→ Record extracts
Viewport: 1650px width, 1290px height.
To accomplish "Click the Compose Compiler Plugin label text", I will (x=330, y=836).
==
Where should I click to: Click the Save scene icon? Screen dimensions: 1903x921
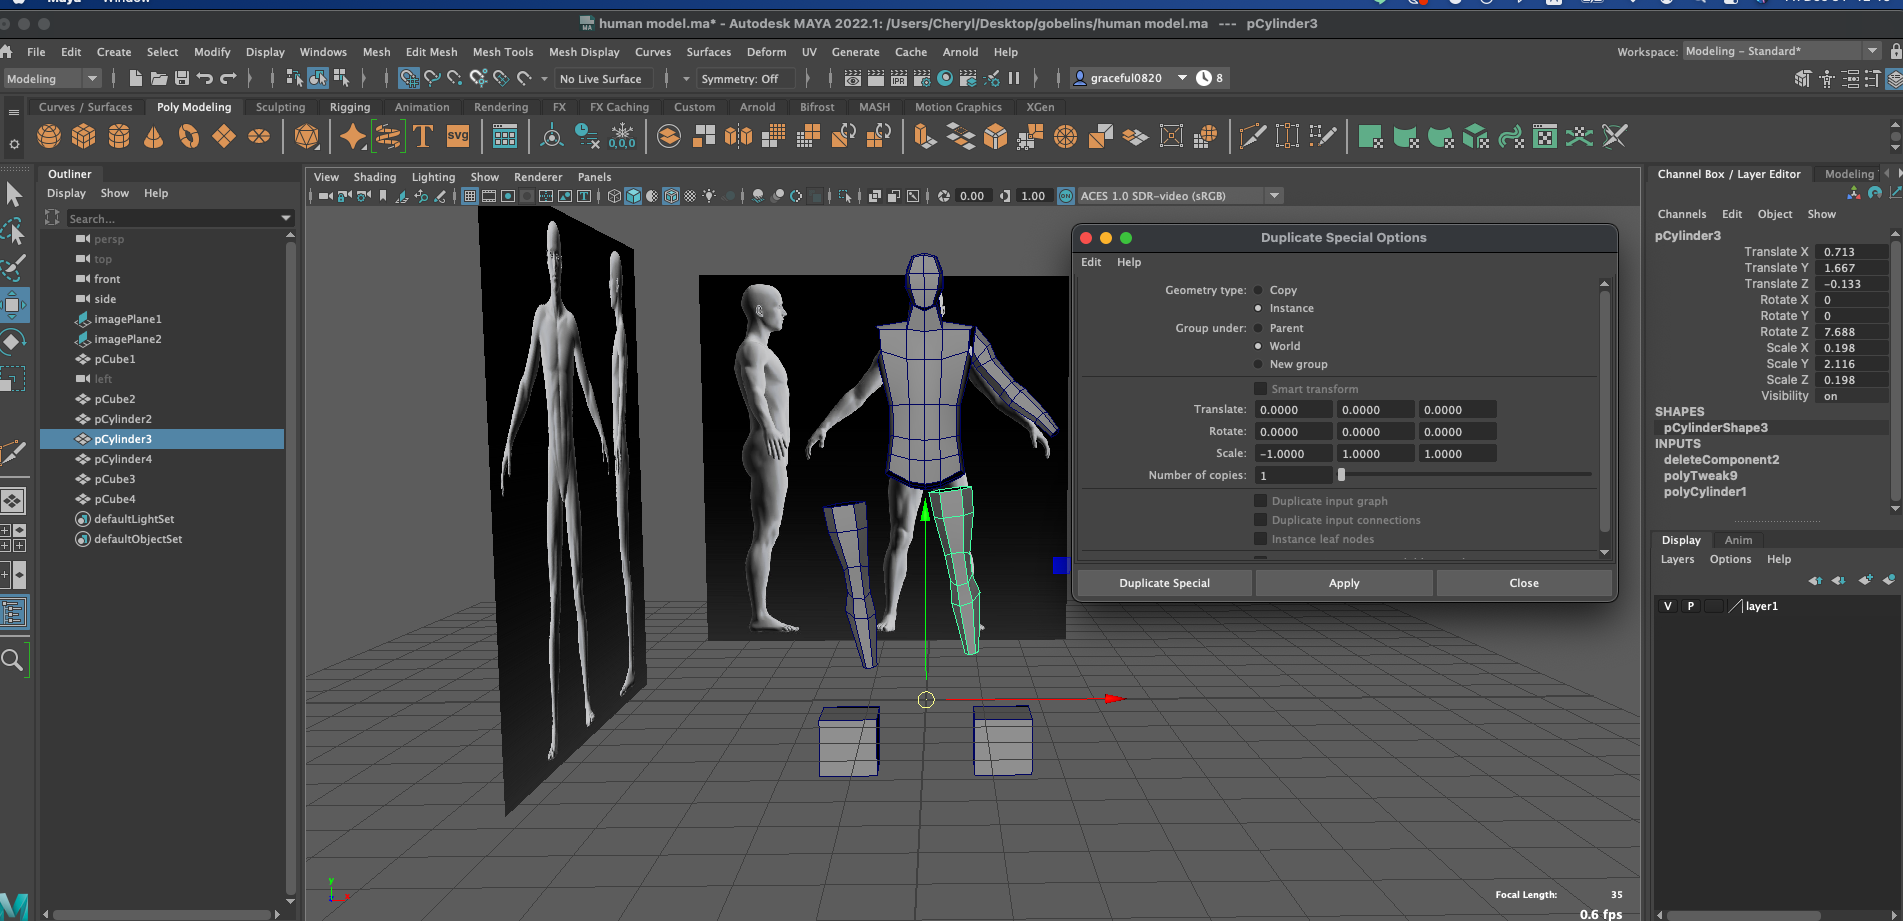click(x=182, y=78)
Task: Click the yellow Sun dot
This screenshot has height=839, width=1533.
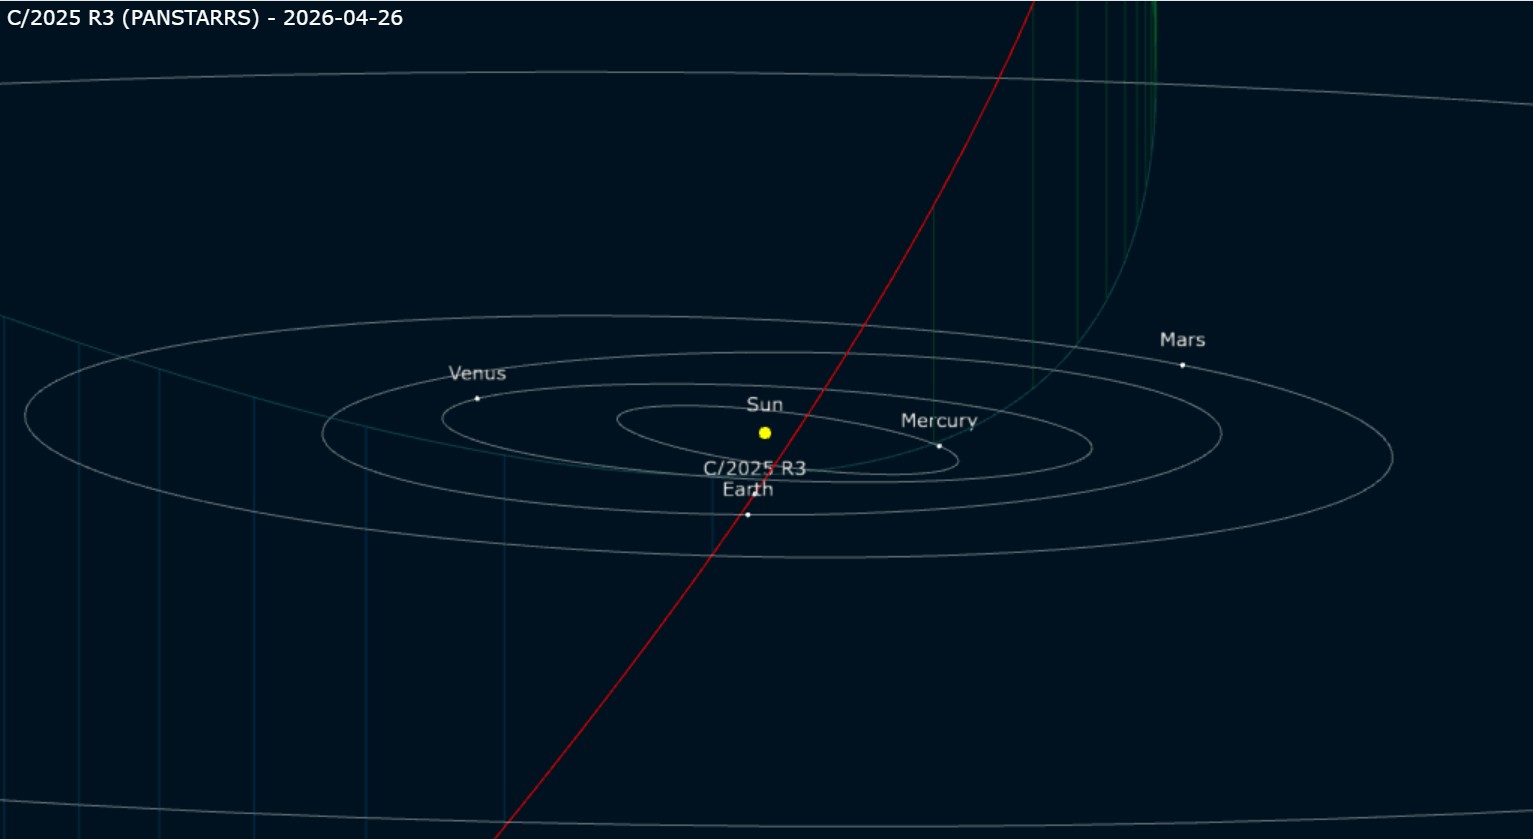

→ Assigned task
Using the data above, transcribe exactly the lines between those containing "Where should I" and "This screenshot has height=839, width=1533.", inclusive, and leave every picture behind.

→ Answer area
Where should I click to: Click the Save scene icon? Screen dimensions: 1903x921
click(x=182, y=78)
Task: Click the yellow Sun dot
This screenshot has height=839, width=1533.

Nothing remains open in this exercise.